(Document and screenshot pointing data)
----------------------------------------
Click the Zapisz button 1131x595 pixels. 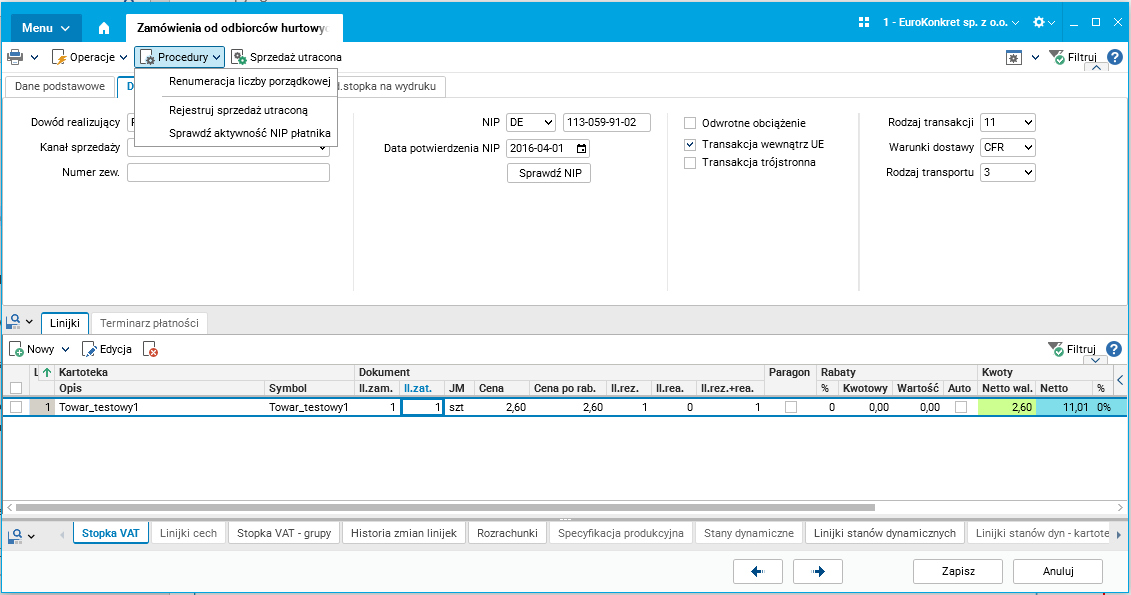tap(958, 571)

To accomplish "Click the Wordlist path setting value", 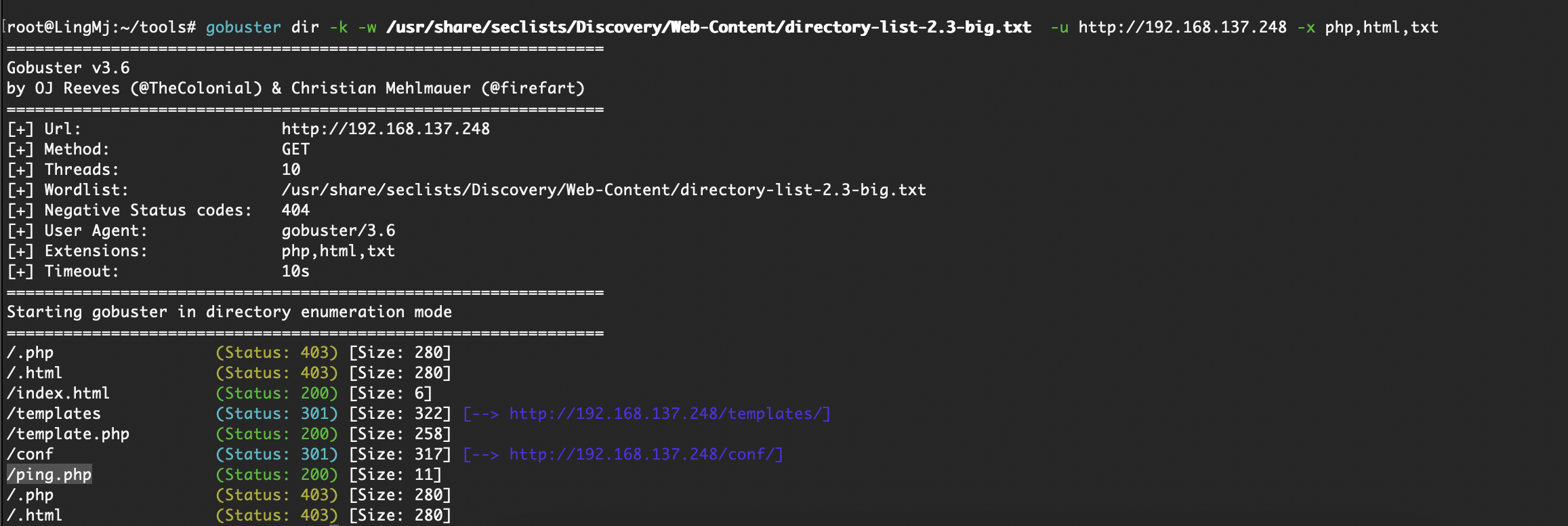I will [604, 190].
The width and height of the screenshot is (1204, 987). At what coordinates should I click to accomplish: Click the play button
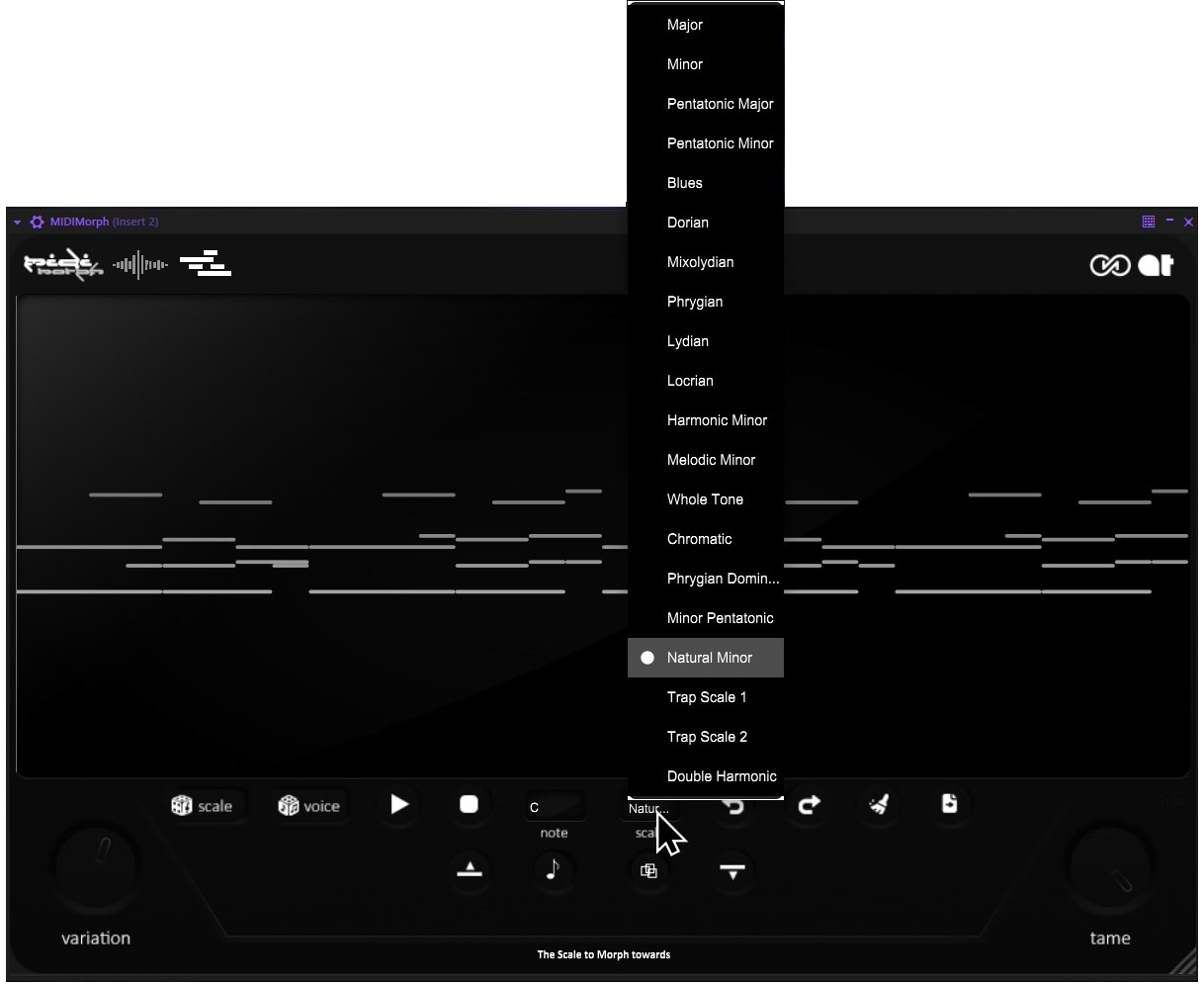[x=399, y=804]
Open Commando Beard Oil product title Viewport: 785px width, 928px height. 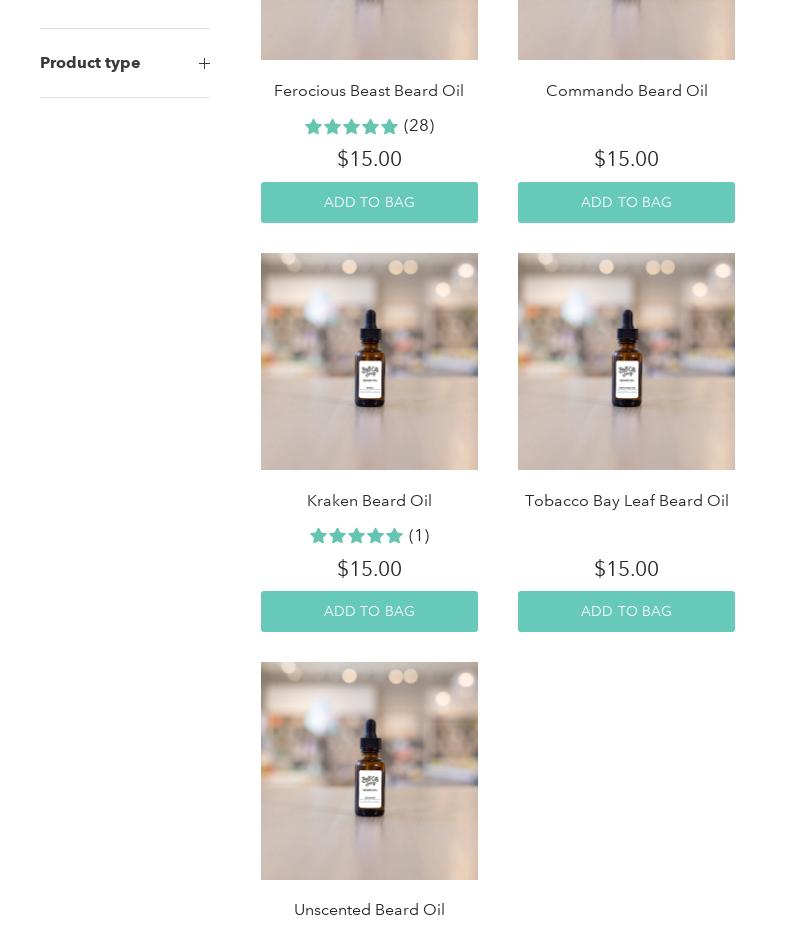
----------------------------------------
■ **GOAL OF THE EXERCISE**: Reproduce the data word for word, starting at the line containing "The width and" and continuing through the end of the data. Leave the pictures out.

■ **EXPECTED ANSWER**:
The width and height of the screenshot is (1204, 987). At what coordinates should I click to accomplish: Click the play button
[x=399, y=804]
Open Commando Beard Oil product title Viewport: 785px width, 928px height. 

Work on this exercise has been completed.